別府市の大分香りの博物館、調香体験が人気 来館者の半数が体験【大分県】

香水作りを楽しむ参加者=別府市北石垣の大分香りの博物館
香水作りを楽しむ家族連れ
スタッフ(右端)の指導を受けながら調香体験をする参加者
調香に使用する液体の素材

 【別府】別府市の大分香りの博物館で、自分だけの香水を作る「調香体験」が人気を集めている。2008年度には約3400人だった体験者数は22年度に1万7497人まで増加。来館者の2人に1人が調香している。

 博物館は「香り」をテーマに資料約3600点を展示する。調香の専用スペースがあり、素材となるオリジナルの香り(16種類)を自由に組み合わせ一本の香水に仕上げる。「博物館」で調香できるのは全国的にも珍しいという。

 博物館では揮発する速さで香りを3区分(トップノート、ミドルノート、エンドノート)に分類。各区分から1種類を選び三つを配合する。他の香りを微調整として加え、世界に一本しかない香水(30ミリリットル)を作り上げる。

 7月上旬、親子、友人同士、家族連れなど6組13人が参加した。友人と調香に挑戦した福岡市の楠原さつきさん(36)は「自分好みのものができた。日常使いとして利用したい」。4人家族で参加した山口県下関市の来栖真珠さん(34)は「それぞれ違う香水を作り楽しかった」と笑顔を見せた。

 調香体験は来館者数をけん引する。07年11月にオープンし、翌08年度の来館者は約1万8千人。オープン当初、調香するのは訪れた人の2割弱だった。
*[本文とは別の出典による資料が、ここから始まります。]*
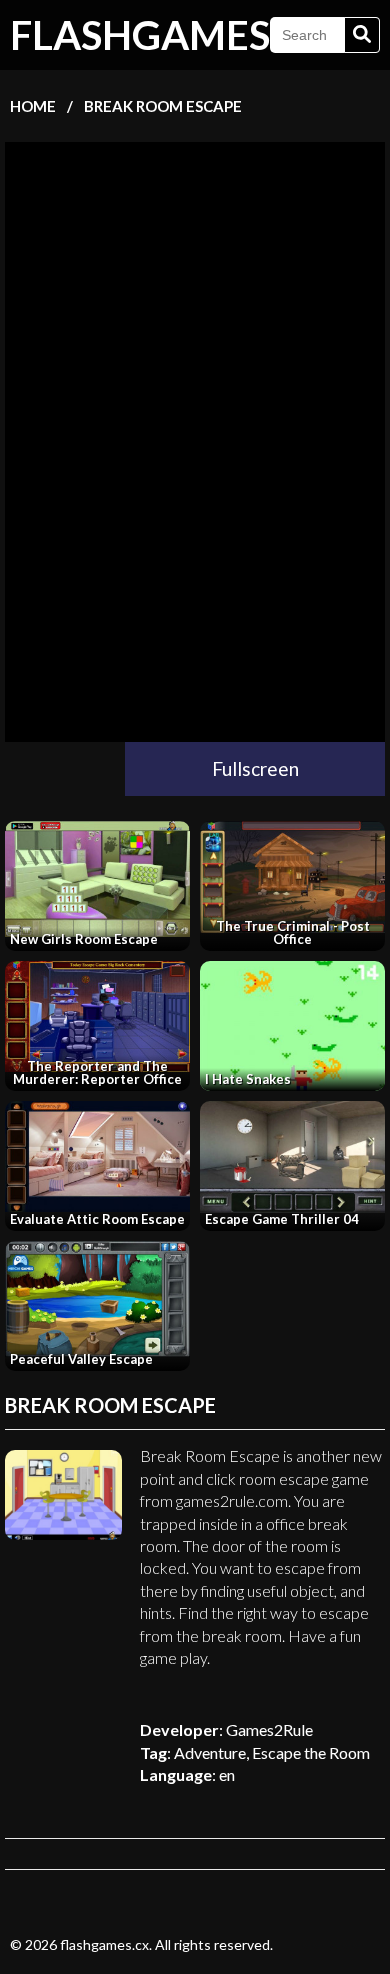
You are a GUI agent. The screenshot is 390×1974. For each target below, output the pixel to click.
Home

 その後、調香を目的に訪れる客が増え、新型コロナウイルス禍の22年度は過去最高の3万8268人が来館。最近はほぼ5割が調香を希望している。博物館によると、コロナ以降、県内客が増えたことが特徴。コロナが落ち着いた最近はインバウンド(訪日客)が増加傾向という。
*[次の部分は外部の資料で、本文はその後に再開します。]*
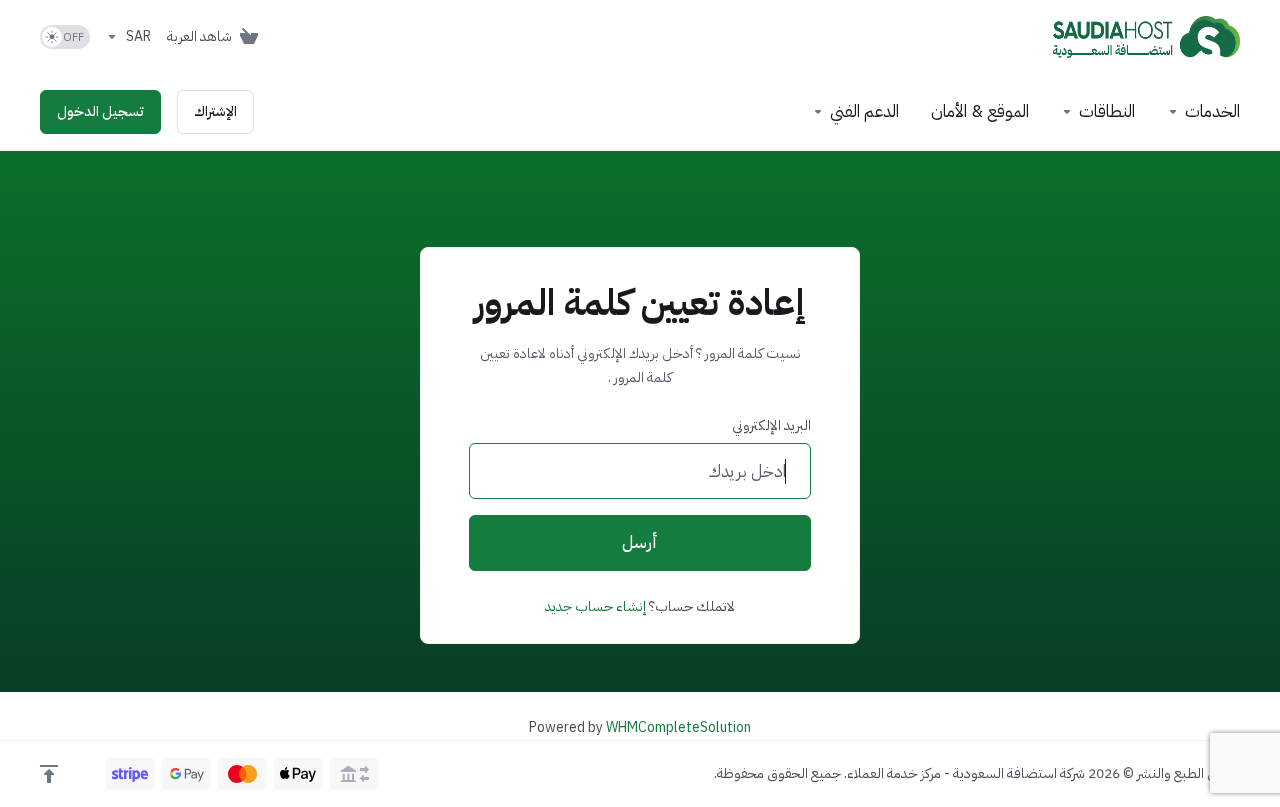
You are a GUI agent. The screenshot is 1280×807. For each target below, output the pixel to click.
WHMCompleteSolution (678, 727)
 学芸員である大津留聡課長(39)は「長年、親子向けの教室や出張体験などを開いてきたことで、博物館を身近に感じてもらえているようだ。暮らしの中に香りを上手に取り入れようという社会的な意識の定着も後押ししているのでは」と分析する。「これからも別府の観光浮揚につながるよう少しでも貢献したい」と話している。

     

<メモ>

 香り体験は1日4回。予約が必要。作るのはオードトワレ。7月には初めて三つの新しい香調を加え、選択肢が増えた。体験料は1人2500円(入館料500円が別途必要)。問い合わせは博物館(0977.27.7272)。